→ **Exercises to complete**
(1) From the post on switch spring measurements, copy the passage that begins at "Both of these" and ends after "difference in force.".
(2) According to the post on switch spring measurements, why is the force difference between the JWK and Gateron parts larger with the Cherry MX Clear spring? Answer in one to three sentences.
(3) Write the next part of the post on switch spring measurements, starting after its last sentence.

══ Source document ══

Ok some additional measurements between the two switches with different springs - the JWK x Moyu.studio Queen’s spring (which is a long, “slow” spring), and the spring from a Cherry MX Clear (a short, “fast”, heavy spring)
Both of these measurements show the same result as the earlier one with the Gateron Yellow spring - the JWK stem and housing produces a heavier switch than the Gateron stem and housing when using the same spring. In addition, the difference in force is more pronounced with the Cherry MX Clear spring, which is what’d we expect if the underlying cause is due to a difference in how much the stem/housing compresses the spring - the MX Clear spring has a much higher spring rate than the other two springs, so for a given difference in length it will produce a greater difference in force.
Yes my force curve meter is home-made, and yes its margin of error is probably around few grams. However, error is usually random or non-correlated (i.e. having nothing to do with whether I’m measuring a Gateron or JWK switch - e.g. error due to temperature drift) - if the difference is caused solely by random or non-correlated measurement error, then we would expect on some measurements that the JWK would be heavier than the Gateron. I’m still at a small sample size (currently n=3), but if I can take more measurements with results in the same direction, I would be more confident that this is a real phenomenon rather than a product of measurement error. If the error in force is non-random and/or correlated, and arises to the level of 5-10gf (the difference in my measurements so far), it would likely be showing up on the force curve as noticeable non-linearities when I measure springs, but I so far haven’t seen any non-linearities that large when measuring things I expect to be linear.

═══
══ Records provided ══

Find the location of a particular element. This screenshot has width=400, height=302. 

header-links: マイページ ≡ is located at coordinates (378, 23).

═══
══ Records provided ══

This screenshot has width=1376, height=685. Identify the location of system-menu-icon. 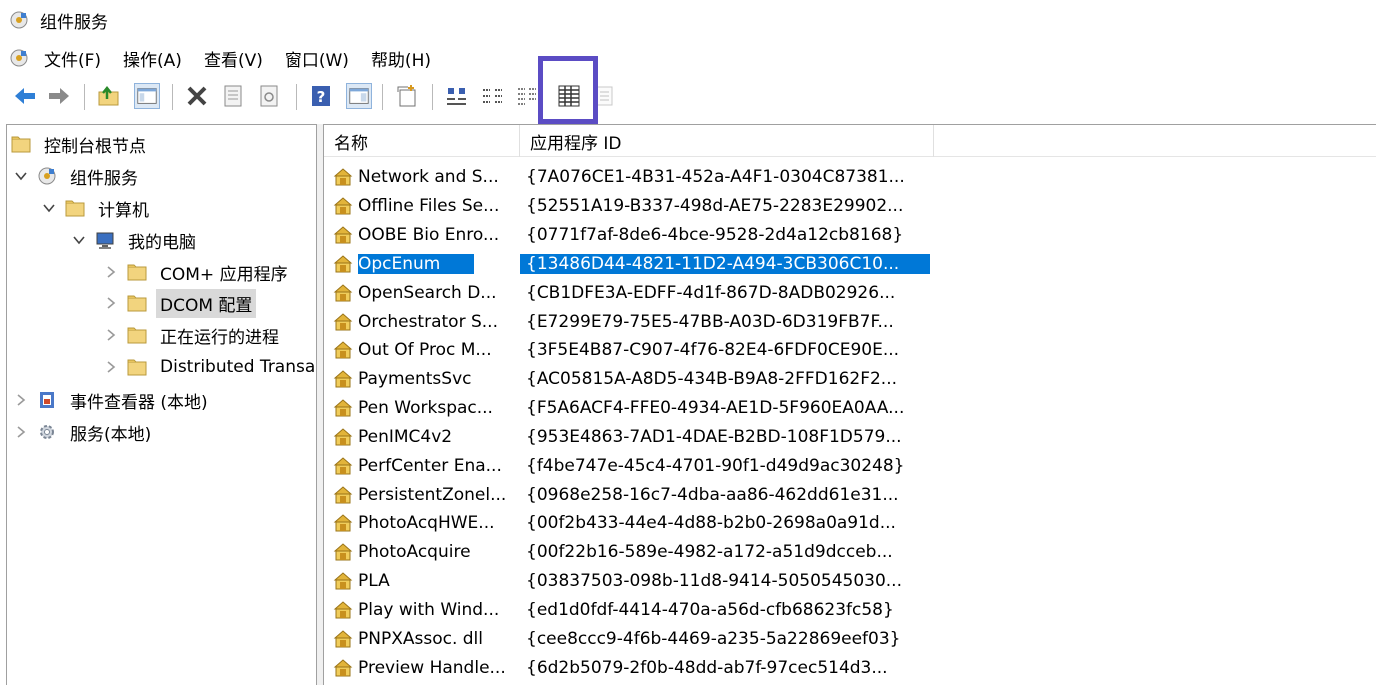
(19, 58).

═══

→ **Answers to the problems**
(1)
Both of these measurements show the same result as the earlier one with the Gateron Yellow spring - the JWK stem and housing produces a heavier switch than the Gateron stem and housing when using the same spring. In addition, the difference in force is more pronounced with the Cherry MX Clear spring, which is what’d we expect if the underlying cause is due to a difference in how much the stem/housing compresses the spring - the MX Clear spring has a much higher spring rate than the other two springs, so for a given difference in length it will produce a greater difference in force.

(2) The MX Clear spring has a much higher spring rate than the other two springs. If the stem and housing compress the spring by different amounts, that same difference in length produces a bigger difference in force with a stiffer spring.

(3)
It would be ideal to directly measure the distance between the bottom of the bottom housing and the top of the stem spring cavity to verify the hypothesis. However, this is impossible to measure directly with readily available tools (you can’t just stick calipers inside of a closed switch). You can possibly measure it indirectly by adding and subtracting several more measurable dimensions (e.g. measuring the distance from the stem cavity to the top of the stem, the distance from the top of the stem to the top of the bottom housing, and the distance from the top of the top housing to the area in the bottom housing where the spring rests, and then adding and subtracting appropriately to get the distance between the stem cavity and bottom housing). However, these are still not easy dimensions to measure, and your measurement error goes up significantly when you have to add or subtract several measurements to get the dimension you’re looking for. The easiest way to get this would be to ask JWK and Gateron directly what that dimension is (they can measure this easily in their CAD model), but I’m not sure if they’ll disclose it.
Coil springs are well-studied objects, and force curves of them (outside of keyboards) can be readily found.
Also, I should clarify that in my earlier post I meant to say stem and housing, not just “housing” (my sleepy 2AM brain thought “stem” was included in “housing” and that “housing” merely referred to a switch minus the spring , which is clearly not how it’s usually used)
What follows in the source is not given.